TASK TO COMPLETE
Look through the material below and show every line with the word "computer".

☆ ☆ ☆ ☆

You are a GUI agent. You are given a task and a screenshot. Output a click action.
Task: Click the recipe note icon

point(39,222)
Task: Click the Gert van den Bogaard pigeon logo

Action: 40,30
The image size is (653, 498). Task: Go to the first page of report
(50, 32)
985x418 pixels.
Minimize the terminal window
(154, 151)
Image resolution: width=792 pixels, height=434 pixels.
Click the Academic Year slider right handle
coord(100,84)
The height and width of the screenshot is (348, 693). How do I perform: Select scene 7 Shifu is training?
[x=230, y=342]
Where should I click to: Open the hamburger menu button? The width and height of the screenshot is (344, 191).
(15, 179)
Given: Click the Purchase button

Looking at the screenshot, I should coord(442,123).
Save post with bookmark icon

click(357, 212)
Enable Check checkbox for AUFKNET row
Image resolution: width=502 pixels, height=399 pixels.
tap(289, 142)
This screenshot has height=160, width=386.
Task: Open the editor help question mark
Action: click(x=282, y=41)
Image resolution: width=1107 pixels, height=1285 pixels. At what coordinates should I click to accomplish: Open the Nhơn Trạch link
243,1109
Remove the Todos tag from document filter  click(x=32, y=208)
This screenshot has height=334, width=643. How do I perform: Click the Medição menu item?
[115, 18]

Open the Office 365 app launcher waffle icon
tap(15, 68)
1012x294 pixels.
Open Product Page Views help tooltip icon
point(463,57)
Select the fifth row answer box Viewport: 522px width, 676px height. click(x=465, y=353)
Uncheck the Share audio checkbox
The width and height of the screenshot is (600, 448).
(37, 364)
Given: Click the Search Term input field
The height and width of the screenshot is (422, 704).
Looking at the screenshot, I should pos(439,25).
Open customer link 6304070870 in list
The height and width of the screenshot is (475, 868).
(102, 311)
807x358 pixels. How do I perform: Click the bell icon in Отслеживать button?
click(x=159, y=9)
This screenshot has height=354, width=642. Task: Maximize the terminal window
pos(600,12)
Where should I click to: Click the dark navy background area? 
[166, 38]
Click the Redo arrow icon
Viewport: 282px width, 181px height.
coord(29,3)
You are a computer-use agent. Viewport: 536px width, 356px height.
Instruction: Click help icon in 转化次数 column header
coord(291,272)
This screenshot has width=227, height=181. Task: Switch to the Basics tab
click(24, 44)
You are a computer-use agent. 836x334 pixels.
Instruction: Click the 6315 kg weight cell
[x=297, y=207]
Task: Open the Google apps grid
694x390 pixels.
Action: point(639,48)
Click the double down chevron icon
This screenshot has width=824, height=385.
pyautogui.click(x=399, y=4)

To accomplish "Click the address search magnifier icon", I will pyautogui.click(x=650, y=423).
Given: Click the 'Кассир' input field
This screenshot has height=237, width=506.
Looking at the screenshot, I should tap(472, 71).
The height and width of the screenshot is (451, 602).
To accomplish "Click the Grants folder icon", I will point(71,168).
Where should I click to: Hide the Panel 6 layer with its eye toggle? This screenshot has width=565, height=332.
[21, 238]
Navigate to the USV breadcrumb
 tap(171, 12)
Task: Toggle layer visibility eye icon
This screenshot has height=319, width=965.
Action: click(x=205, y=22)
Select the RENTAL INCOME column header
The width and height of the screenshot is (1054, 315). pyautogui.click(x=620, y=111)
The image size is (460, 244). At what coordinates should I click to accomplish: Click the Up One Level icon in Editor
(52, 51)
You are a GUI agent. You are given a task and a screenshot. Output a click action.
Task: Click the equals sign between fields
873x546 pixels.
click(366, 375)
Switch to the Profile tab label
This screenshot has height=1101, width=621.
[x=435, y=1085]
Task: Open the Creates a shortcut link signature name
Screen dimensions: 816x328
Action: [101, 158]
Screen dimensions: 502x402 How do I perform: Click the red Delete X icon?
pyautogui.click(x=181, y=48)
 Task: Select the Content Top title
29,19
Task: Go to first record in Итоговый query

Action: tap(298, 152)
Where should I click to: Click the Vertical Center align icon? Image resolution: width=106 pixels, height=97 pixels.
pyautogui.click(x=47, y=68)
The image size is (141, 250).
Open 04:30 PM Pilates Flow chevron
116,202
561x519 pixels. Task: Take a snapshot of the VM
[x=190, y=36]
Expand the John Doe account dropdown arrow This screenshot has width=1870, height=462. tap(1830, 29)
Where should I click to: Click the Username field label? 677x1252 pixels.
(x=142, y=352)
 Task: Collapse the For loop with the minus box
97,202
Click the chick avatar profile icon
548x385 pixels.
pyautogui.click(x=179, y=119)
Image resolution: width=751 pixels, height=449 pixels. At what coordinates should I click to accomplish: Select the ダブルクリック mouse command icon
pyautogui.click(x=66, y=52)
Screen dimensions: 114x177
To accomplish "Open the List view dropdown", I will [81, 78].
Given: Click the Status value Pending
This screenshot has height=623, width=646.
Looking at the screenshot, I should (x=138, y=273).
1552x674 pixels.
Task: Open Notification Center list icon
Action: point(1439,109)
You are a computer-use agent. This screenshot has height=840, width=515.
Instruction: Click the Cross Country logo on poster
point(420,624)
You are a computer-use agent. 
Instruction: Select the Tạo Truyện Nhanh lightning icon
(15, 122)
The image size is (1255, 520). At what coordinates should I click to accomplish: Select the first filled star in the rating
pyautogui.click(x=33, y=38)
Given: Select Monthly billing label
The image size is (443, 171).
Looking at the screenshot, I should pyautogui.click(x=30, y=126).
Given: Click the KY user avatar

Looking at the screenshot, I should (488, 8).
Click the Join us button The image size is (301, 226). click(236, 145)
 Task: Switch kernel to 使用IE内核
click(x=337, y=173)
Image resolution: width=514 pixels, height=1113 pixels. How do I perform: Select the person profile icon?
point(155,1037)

☆ ☆ ☆ ☆

EXERCISE RESULT
You are a computer-use agent. Viewport: 536px width, 356px height.
You are a computer-use agent. 836x334 pixels.
You are a computer-use agent. This screenshot has height=840, width=515.
You are a computer-use agent. 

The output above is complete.